What a beautiful pair of girls, real stunners.


----------



## tabithatabby (Dec 29, 2009)

I am in Scotland so not much use as very far away. I also have other cats, so it would be quite a big adjustment for them so not really fair to travel them that far not knowing if they get on with others.

Have you tried the cat rescue place in Selsey? they used to take in oldies. they might be able to find a home fosterer.

RSPCA will just kill them at their age.


----------



## Lilylass (Sep 13, 2012)

HafsaGarcia said:


> I mentioned nursing homes to my mum but she's worried they won't be looked after properly as the staff will have enough to do looking after the people!

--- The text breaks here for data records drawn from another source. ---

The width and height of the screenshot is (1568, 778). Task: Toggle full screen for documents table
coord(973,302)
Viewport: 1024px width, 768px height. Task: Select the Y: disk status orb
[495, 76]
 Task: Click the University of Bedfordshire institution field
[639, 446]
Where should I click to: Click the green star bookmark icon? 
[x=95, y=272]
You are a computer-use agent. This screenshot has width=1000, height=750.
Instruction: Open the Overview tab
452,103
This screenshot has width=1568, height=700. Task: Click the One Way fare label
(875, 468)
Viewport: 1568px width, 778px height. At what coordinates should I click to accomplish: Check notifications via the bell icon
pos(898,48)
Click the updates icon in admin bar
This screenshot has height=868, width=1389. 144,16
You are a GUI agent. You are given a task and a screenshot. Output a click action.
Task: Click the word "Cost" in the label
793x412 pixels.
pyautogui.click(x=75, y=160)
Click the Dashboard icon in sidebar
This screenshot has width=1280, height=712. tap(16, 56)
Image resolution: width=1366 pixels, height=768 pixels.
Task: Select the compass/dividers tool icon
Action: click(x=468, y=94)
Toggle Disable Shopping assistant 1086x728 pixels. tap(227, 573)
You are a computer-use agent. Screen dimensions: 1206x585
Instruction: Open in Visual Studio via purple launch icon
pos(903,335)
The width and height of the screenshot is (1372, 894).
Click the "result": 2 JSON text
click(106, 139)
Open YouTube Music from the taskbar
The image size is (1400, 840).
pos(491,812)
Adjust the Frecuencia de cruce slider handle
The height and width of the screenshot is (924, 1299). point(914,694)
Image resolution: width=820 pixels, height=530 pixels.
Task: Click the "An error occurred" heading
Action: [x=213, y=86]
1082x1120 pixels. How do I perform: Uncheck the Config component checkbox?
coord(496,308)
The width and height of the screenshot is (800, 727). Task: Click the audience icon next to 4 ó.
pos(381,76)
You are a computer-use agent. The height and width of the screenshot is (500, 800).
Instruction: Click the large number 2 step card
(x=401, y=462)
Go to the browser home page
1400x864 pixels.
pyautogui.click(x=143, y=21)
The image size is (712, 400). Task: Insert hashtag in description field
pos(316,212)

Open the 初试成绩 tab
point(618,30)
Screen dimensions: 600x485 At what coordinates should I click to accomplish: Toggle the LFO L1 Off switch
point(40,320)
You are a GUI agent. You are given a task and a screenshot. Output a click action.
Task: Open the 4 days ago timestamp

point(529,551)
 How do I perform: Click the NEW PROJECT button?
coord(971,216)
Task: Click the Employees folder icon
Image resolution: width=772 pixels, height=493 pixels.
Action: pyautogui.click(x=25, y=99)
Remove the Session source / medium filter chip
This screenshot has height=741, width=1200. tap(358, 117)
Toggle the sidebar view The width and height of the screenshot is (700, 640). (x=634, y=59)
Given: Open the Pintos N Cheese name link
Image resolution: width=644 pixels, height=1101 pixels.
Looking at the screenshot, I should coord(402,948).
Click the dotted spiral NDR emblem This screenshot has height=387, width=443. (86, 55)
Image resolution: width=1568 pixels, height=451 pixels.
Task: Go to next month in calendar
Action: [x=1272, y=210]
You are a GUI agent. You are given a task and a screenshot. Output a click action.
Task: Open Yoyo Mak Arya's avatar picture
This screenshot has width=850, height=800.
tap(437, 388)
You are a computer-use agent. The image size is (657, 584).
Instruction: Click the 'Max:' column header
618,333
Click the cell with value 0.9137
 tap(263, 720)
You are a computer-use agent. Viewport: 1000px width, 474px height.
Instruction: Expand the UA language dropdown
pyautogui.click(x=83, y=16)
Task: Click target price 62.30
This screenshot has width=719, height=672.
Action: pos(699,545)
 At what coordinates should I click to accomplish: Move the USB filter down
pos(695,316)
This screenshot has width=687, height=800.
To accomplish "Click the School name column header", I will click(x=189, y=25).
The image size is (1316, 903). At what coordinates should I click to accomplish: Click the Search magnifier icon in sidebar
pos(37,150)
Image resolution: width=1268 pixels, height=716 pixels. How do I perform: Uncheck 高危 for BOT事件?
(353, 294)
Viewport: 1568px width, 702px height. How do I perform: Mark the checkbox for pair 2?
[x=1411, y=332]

If they're still looking for a home (update from OP would be good .....) this must warranty another look

Sure the cats would be absolutely doted on!


----------



## tabithatabby (Dec 29, 2009)

Nursing homes are not a good idea usually, there is often no one who takes responsibility for the cat unless it is a small home and the owner introduced the cat themselves - we homed a cat via Cats Protectoin to a nursing home, the staff let it out after 2 days, it was running loose for six weeks till we managed to get it back, severely traumatised, they weren't concerned at all at what they had done.


----------



## Calvine (Aug 20, 2012)

tabithatabby said:


> Nursing homes are not a good idea usually, there is often no one who takes responsibility for the cat unless it is a small home and the owner introduced the cat themselves - we homed a cat via Cats Protectoin to a nursing home, the staff let it out after 2 days, it was running loose for six weeks till we managed to get it back, severely traumatised, they weren't concerned at all at what they had done.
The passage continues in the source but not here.